All the Dior Dresses That Didn’t Show at Paris Fashion Week
Think less tulle and more...paint.
Fashion illustrator Bil Donovan travels the world with Dior, creating customized portraits for their clientele. He once had a line of 30 women wait to have him paint them. It all started when one of them approached him and shyly asked, “Can you make me look beautiful?” By the time Donovan put down his paintbrush, the line of women waiting was out the door. It was the first event Donovan did in collaboration with Vogue. It would take three more for Christian Dior to come calling.
Now Donovan has been the artist-in-residence for the fashion house since 2009. He has since taught illustration at FIT and SVA. His work has been featured in Vogue, Elle, and New York Magazine. Donovan even had his work featured in The MET’s Costume Institute.
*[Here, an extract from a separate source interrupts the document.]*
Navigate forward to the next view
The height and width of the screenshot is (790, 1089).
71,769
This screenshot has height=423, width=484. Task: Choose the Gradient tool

Sitting in his studio covered from floor to ceiling with his brush strokes, his paper-and-paint visions of dresses and design, Donovan can hardly believe how he got there.
He remembers the exact moment he fell in love with the way dresses looked and moved and felt. It was the scene in Sabrina where Audrey Hepburn enters (or, as Donovan says, “floats into”) the ballroom in a Givenchy gown. Donovan decided right there, in front of his TV in South Philadelphia, that he would work in fashion. After a lifelong obsession with old-Hollywood glamour, years of schooling, and teachers telling him he couldn’t do it, Donovan now has so many projects and paintings of Dior dresses, he can’t choose a favorite. But when I asked politely, he managed to pull out a couple that came top of mind.
Click through to see some of Donovan’s favorite couture illustrations and read how he went from growing up in South Philadelphia to working in-house for one of the biggest names in fashion.
Want more stories like this?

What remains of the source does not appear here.